-- READING PASSAGE follows --

The latest idea for producing hydrogen efficiently and without emissions drawbacks uses the sun in a setup that looks a lot like the big power-tower concentrating solar power plants that are nearing completion in the American Southwest.
With the new discovery out of the University of Colorado Boulder, heat generated from the reflected light of thousands of mirrors pointed at the top of tower is used to drive chemical reactions that split water into its oxygen and hydrogen components.
“We have designed something here that is very different from other methods and frankly something that nobody thought was possible before,” research group leader Alan Weimer of the chemical and biological engineering department at Boulder said in a statement. “Splitting water with sunlight is the Holy Grail of a sustainable hydrogen economy.”
Splitting water in any fashion that is affordable and an emissions winner is definitely a big focus of research these days. The old less-than-green technique for producing hydrogen is to reforming from natural gas by stripping out the hydrogen atoms. However, renewable electrolysis – the use of renewable electricity to produce hydrogen by passing an electrical current through water – is getting increasing attention. Wind in particular is seen as powering these systems.
There’s a pretty sizeable demonstration in Germany nearly ready to start operation, and in Minnesota, a company says that by taking advantage of “lower value” nighttime wind energy – lower value because grid operators often don’t need it the electricity in the overnight hours – they can produce hydrogen at a low enough cost to make their operation viable.
With the Colorado scheme, the researchers say a big breakthrough is doing away with the large temperature swings (which are both energy and time intensive) in standard two-step, metal oxide-based solar thermal water-splitting cycles. Here’s how CU breaks down the process:
- Sunlight is concentrated by an array of mirrors to the top of a very tall tower.
- The tower gathers heat generated by the mirror system to roughly 2,500 degrees Fahrenheit (1,350 Celsius).
- The heat is delivered into a reactor containing chemical compounds known as metal oxides.

-- READING PASSAGE concluded --
-- SUPPLIED MATERIAL follows --

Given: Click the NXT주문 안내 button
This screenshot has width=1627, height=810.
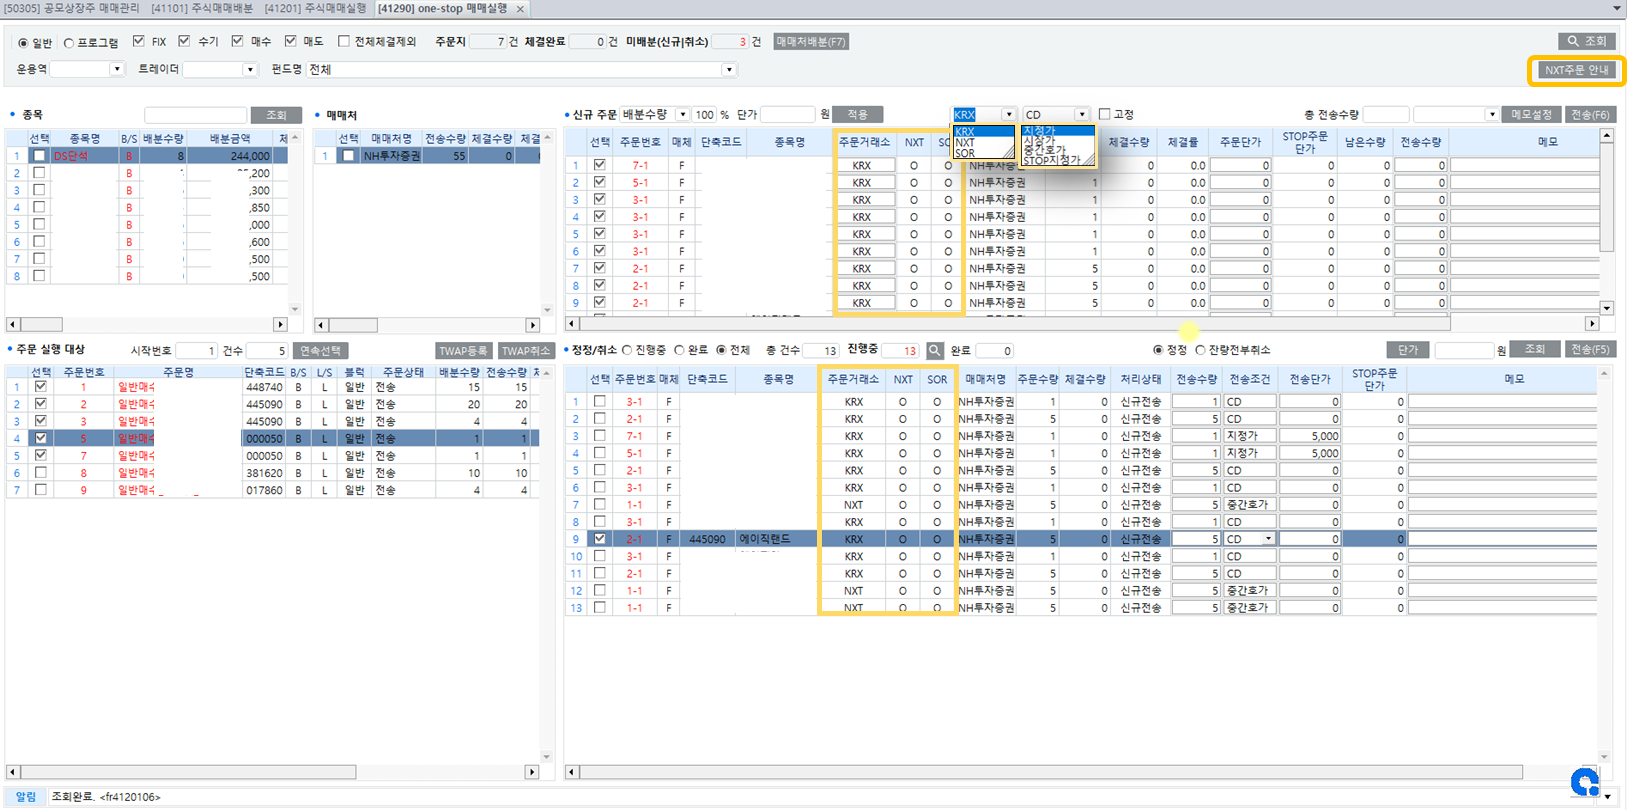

-- SUPPLIED MATERIAL concluded --

PROBLEM DETAILS - Condense the paragraph of the solar hydrogen text beginning "Splitting water in any fashion" into a short bulleted list that keeps its main facts. Rely only on the solar hydrogen text for what follows.

YOUR RESPONSE -
- Affordable, low-emission water splitting is a major research focus.
- The older, less green method makes hydrogen from natural gas by stripping out its hydrogen atoms.
- Renewable electrolysis, which passes a current from renewable electricity through water, is drawing increasing attention.
- Wind in particular is seen as a power source for these systems.